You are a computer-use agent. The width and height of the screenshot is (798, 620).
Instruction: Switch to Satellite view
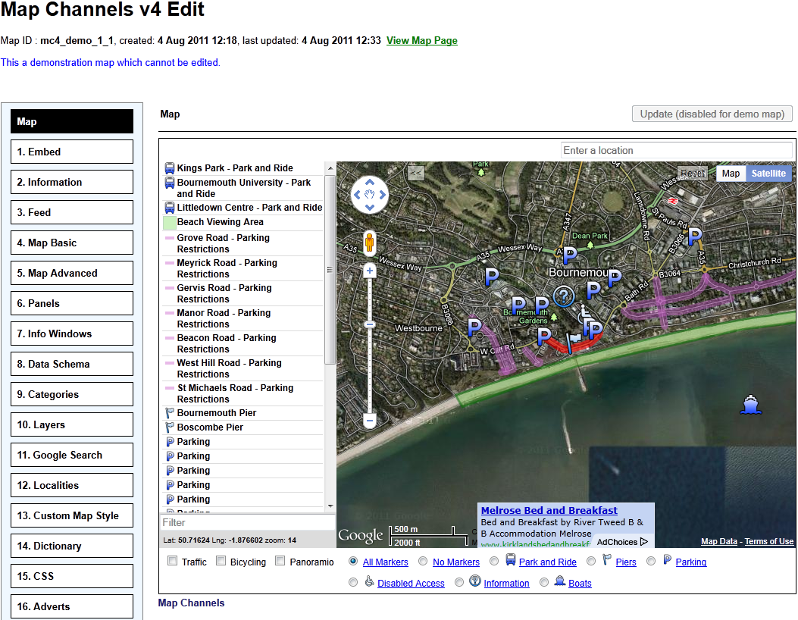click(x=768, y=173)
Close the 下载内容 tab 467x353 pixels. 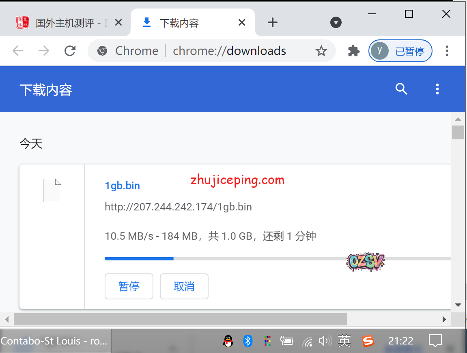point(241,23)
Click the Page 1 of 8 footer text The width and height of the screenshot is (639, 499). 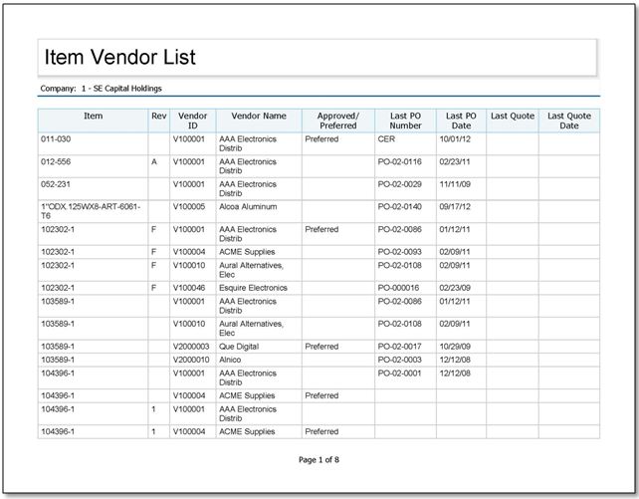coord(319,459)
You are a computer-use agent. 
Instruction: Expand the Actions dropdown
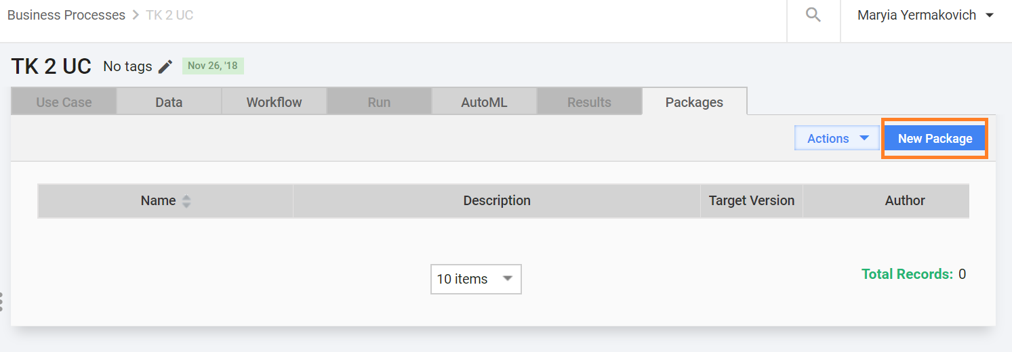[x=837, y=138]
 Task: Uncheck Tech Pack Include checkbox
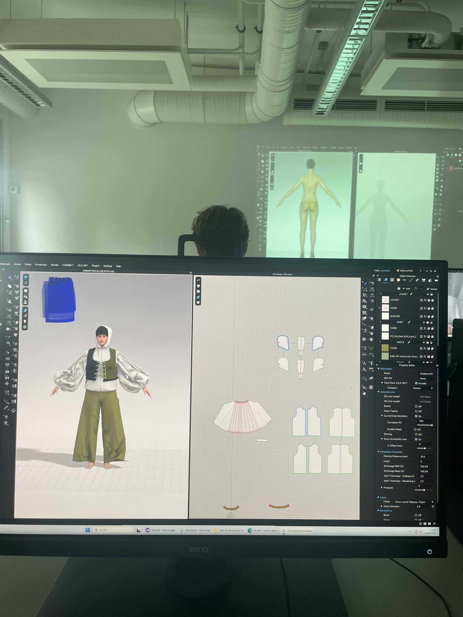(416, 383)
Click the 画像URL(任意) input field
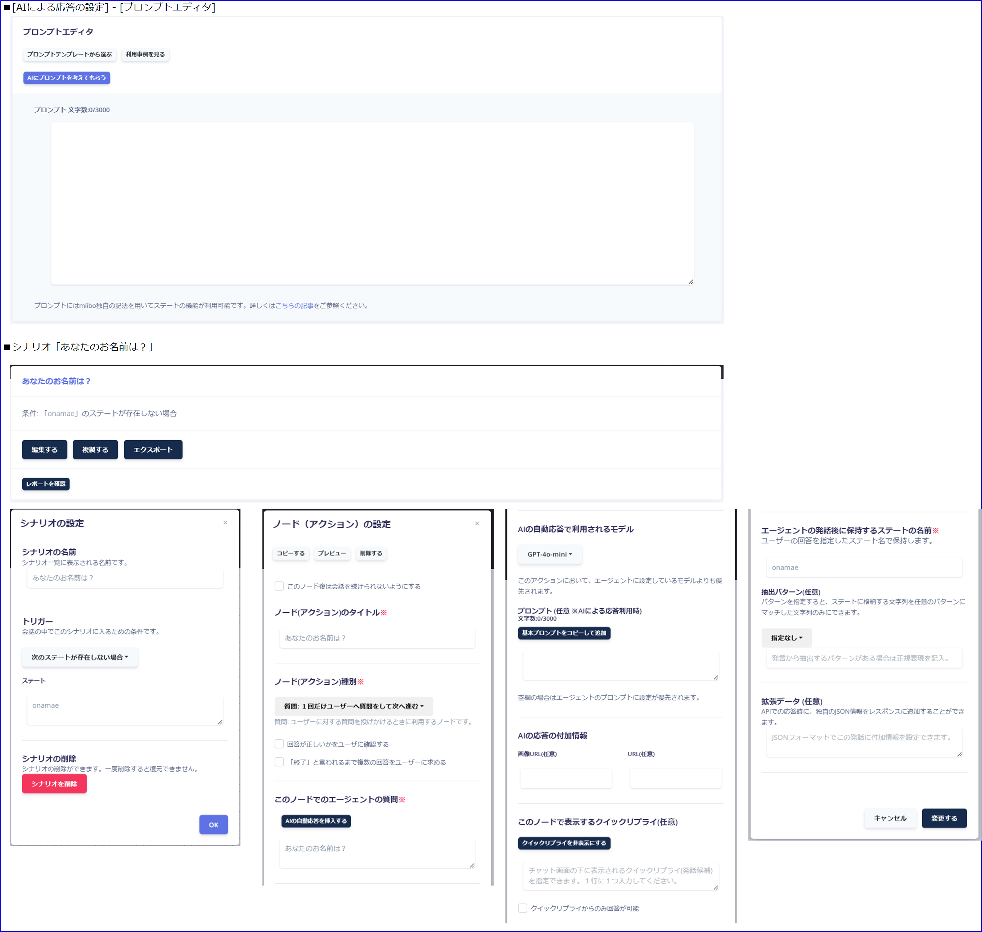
■ ■ ■ ■ ■
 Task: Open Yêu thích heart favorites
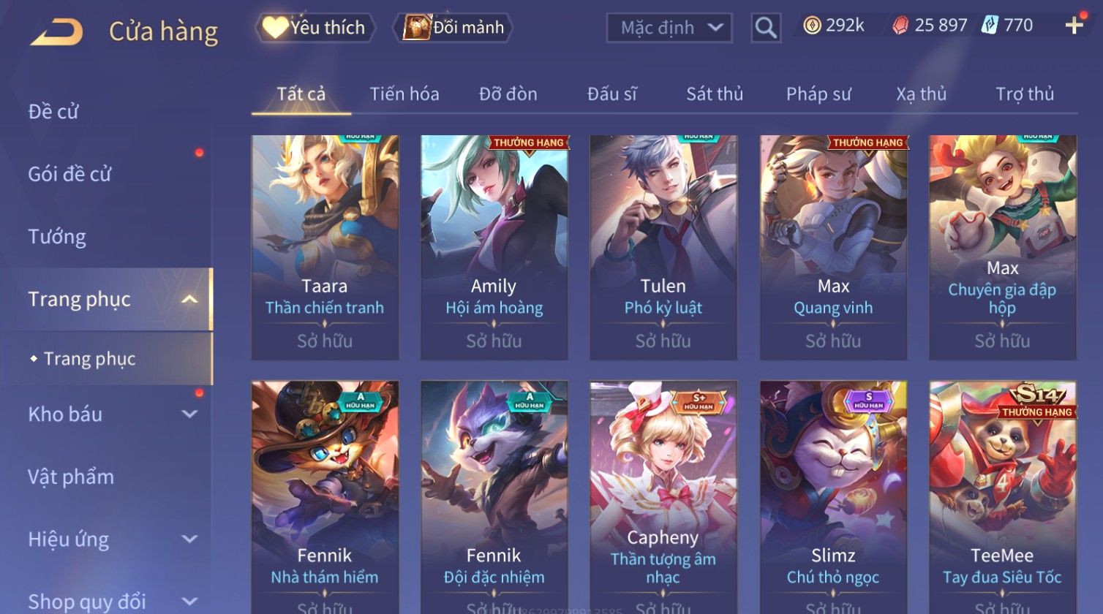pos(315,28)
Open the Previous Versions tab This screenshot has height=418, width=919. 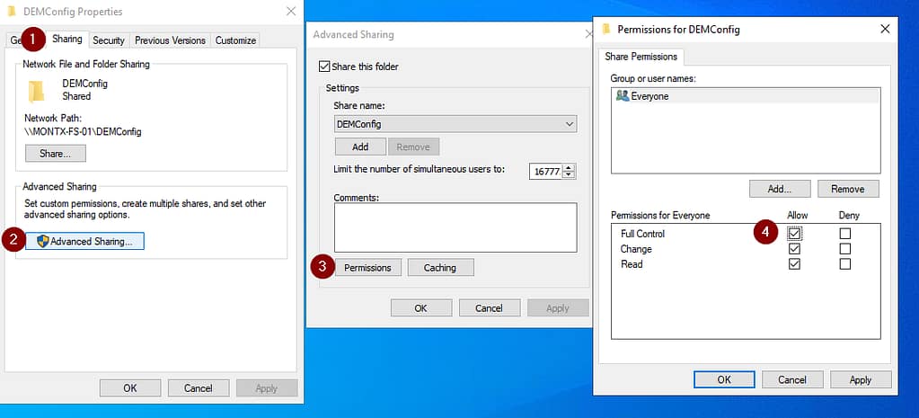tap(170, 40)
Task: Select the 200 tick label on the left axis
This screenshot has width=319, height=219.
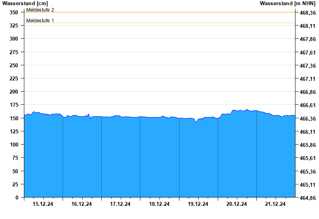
■ ■ ■ ■ ■
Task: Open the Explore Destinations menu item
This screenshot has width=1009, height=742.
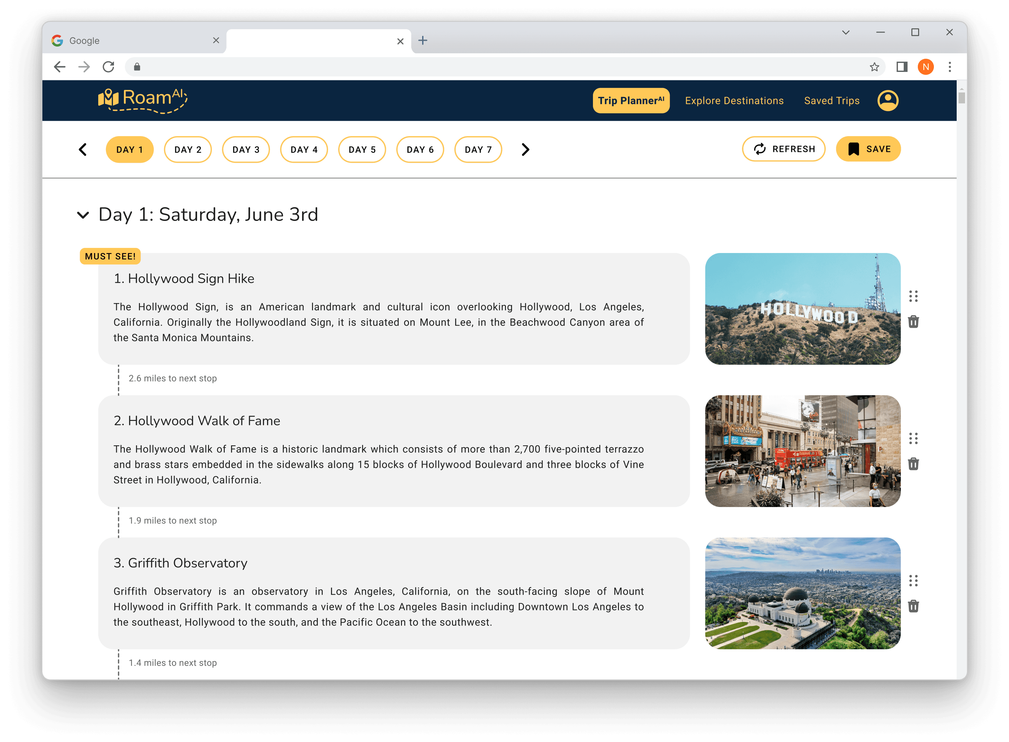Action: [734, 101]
■ ■ ■ ■ ■
Selecione nos registros acima cada linha em que aparece a palavra "agent" e copie essas linhas.

» **Resposta da tarefa**:
You are a computer-use agent. The width and height of the screenshot is (798, 620).
You are a computer-use agent. 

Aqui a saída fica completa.